When we arrived at the Homestead I was fairly surprised that it is actually a small complex of buildings that were used to run the cattle station.  The 'ruins' of the cattle yards are also a part of the complex.  We wandered through the complex and came away from the buildings with a real respect for the High Country pioneers.

As an aside the newspaper is deteriorating, much of it is dated 1930 to 1939.  If you are keen to see it you should consider visiting the locality sooner rather than later.  I should also point out that you cannot camp in the the area of the homestead.  There are however, other campsites nearby.

The complex

Stock yards

Newspaper as wallpaper, protected by perspex

 Back in the vehicle and along the fire trail a bit further there are a number of small campgrounds - all of which had fairly new looking composting toilets.

We arrived at Blue Water Holes mid-morning as groups of campers were having morning tea and others were heading off into the limestone caves that the area is known for.  There are apparently five caves open to the public without a permit.

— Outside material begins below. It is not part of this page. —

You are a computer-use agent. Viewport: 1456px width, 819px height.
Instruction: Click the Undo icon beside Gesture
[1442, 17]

Rock formations at Blue Water Holes

OK - it looks 'bluer' when you are there.

We will revisit the area at some stage in the future...  The campground has a composting toilet, but is relatively small.  I didn't check for water but would suggest that it would be safer to take your own.  It also looked like a real family spot, lots of kids and teens about.

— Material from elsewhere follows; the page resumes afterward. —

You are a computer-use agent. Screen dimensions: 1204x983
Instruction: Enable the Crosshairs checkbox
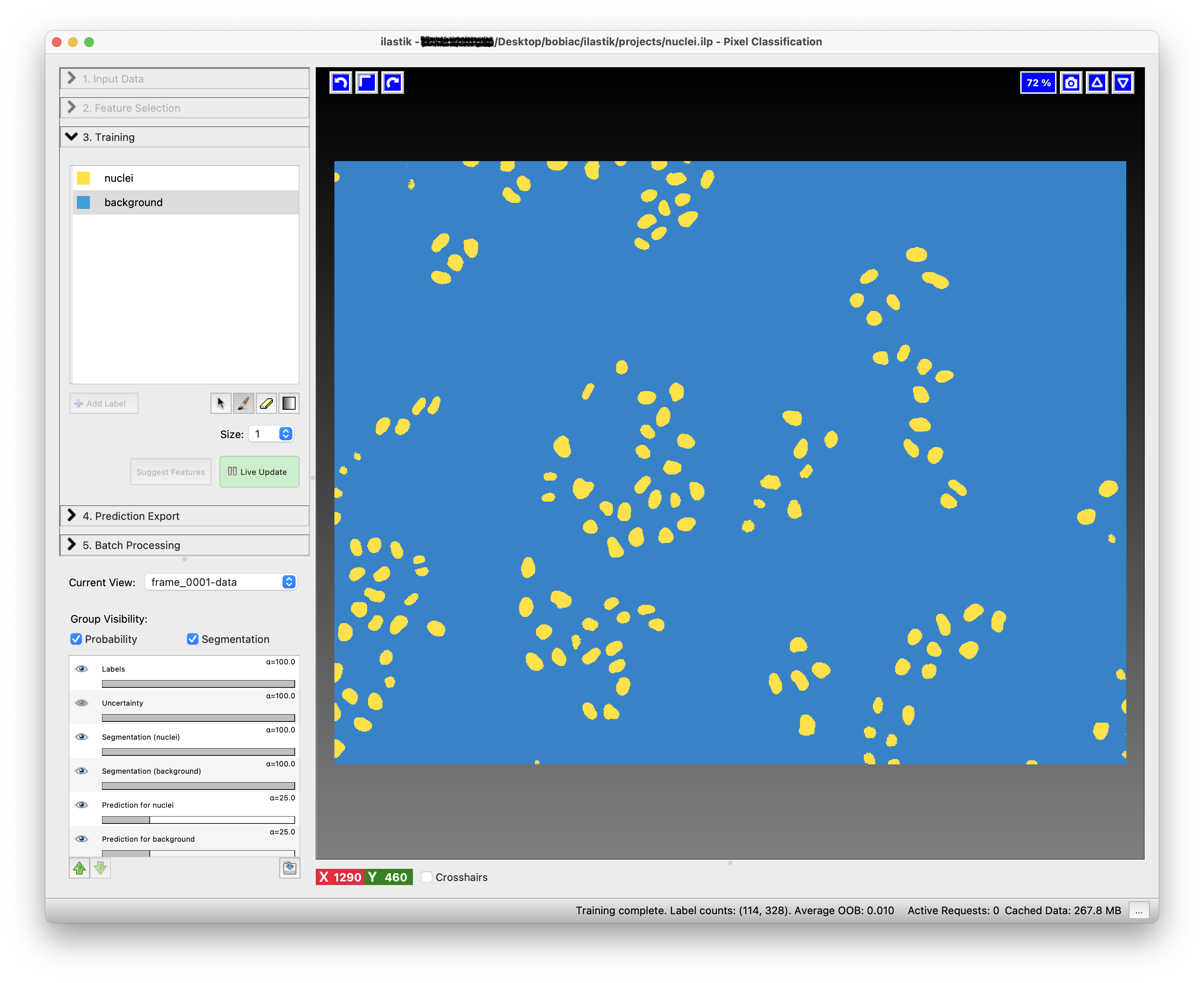click(x=427, y=877)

We left the campground and continued along Long Plain Road out of the park onto the Snowy Mountains Highway.  After a short run up the highway we found the turn off to Yarangobilly Caves.  This was our planned lunch stop.  We briefly called into the visitor centre and paid the $3 park use fee and set off for the thermal pool for a quick dip.  Worth the $3 - but beware 10 minute walk in 20 minute walk out.  It's a fairly big hill.

The thermal pool
There are caves in the area and some are self-guided - meaning that there is no additional cost to visit them.  That makes the $3 park use fee a bit of a bargain.

We packed the wet clothes and the remnants of lunch up and set of for the next part of the trip - a short trek from Yarrangobilly Village to Three Mile Dam camping area via Lobbs Hole.  The track was again a 4WD recommended track and a fun drive, if steep in places.

Spectacular view from the 4WD

The trail then dropped to Lobs Hole (also called Ravine) where we needed to cross the Yarrangobilly River.

Yarrangobilly River crossing

The water was clear, about knee deep - on my standard Land Rover Discovery it came to about the bottom of the doors.  We parked up and walked back to the crossing.  The water was warm and there were plenty of campers around.  The river bed was smooth rock, making it an easy crossing for most standard 4WD and even AWD vehicles.

Both gold and copper were mined in the area and the Kiandra residents apparently used to shelter in the area during winter.  There are partial ruins of the hotel near the river crossing.

Mud ruins at Lobs Hole

  We then set off again for the last part of the trip - an 800m climb back to the Link Road and the entry to the Three Mile Dam Camping area.

Three Mile Dam was built in 1882 to provide water for sluicing at the New Chum Hill gold mine.  The dam is still there as are some of the ruins.  We set up for the night and managed, in the breeze to break a part of the tent!

The campsite
Broken tent

So that was day 1 - lots of dirt driving and some frustration at the end of the day with a broken tent fitting.  We called it a night.

OK - some camping stuff...
Access:  2WD - a few not.
Toilets: Some - long drop.
Showers: No.
Water: No.
Shop: No - drive to Talbingo.
Campfires: Yes - subject to firebans.
Pets: No - Part of Kosciusko National Park
Cost: Free.

GPS:  35.88638S  148.4527E


1 comment:

  1. Thank you kindly for your report & photo's.

    Now that I have more time on my hands I plan to camp around those parts & so I've filed your information for future reference. Shame about not being dog friendly though.